이는 URL 피싱을 이용한 공격과 XSS 취약점을 이용한 공격을 결합시킨 형태라고 볼 수 있다.

➿ 어떤 위험이 발생할까?

  • 세션 하이재킹(Session Hijacking)
    공격자가 XSS(크로스 사이트 스크립팅) 공격을 통해 사용자의 세션 쿠키에 접근하면, 이를 이용해 사용자를 사칭하고 이메일 계정에 무단으로 접근할 수 있다. 이로 인해 사용자 데이터가 탈취되거나 계정이 악의적으로 이용될 수 있다.

  • 데이터 도난
    이메일에는 중요한 정보나 민감한 데이터가 포함된 경우가 많다. 공격자는 XSS 취약점을 악용해 사용자가 모르는 사이에 이메일을 읽거나 첨부 파일을 다운로드하는 방식으로 데이터를 훔칠 수 있다.
    -> 한국 드라마에 자주 나오는 해킹 기법이다.

  • 악성코드 확산
    이메일에 포함된 XSS 공격은 사용자의 디바이스에 악성코드(멀웨어)를 다운로드하고 설치하는 데 악용될 수 있다. 이를 통해 추가적인 공격이 발생하거나, 다른 시스템에도 감염을 확산시킬 수 있다.

➰ 점검기준

🌱 양호

  1. 사용자 입력값 및 전달 파라미터 값에 대한 검증 및 필터링이 이루어지는 경우

  2. 웹 애플리케이션이 사용자 입력을 출력하기 전에 HTML 엔티티 인코딩(예: <를 <로) 등을 통해 스크립트 실행을 차단하는 경우

  • 사용자 입력값 : URL, 폼 데이터, 쿼리 파라미터

💊 취약

  1. 사용자 입력값 및 전달 파라미터 값에 대한 검증이 누락되어 스크립트 실행이 가능한 경우

  2. 사용자 입력이 인코딩 없이 HTML, JavaScript 등의 콘텐츠로 출력되어 스크립트가 그대로 실행되는 경우

➰ 점검 절차

서버로 전달되는 사용자 입력 폼(게시판, 댓글, 검색 등) 및 URL 파라미터에 스크립트를 삽입하여 사용자 브라우저에서 실행 여부를 점검한다.
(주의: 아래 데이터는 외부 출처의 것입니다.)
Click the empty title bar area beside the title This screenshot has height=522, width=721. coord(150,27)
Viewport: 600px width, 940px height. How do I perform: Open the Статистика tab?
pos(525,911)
  1. 스크립트가 실행되는지 확인하기 위해 사용자 입력 구간에 스크립트를 삽입하여 사용자 브라우저에서 실행 여부를 점검한다.
    http://www.example.com/search.php?keyword=”> 
http://www.example.com/search.php?keyword=”><script>alert(“Test”);</script>
  1. QnA 게시판에서 글을 작성할 때 내용 입력란에 아래 스크립트를 삽입하여 글을 작성한다.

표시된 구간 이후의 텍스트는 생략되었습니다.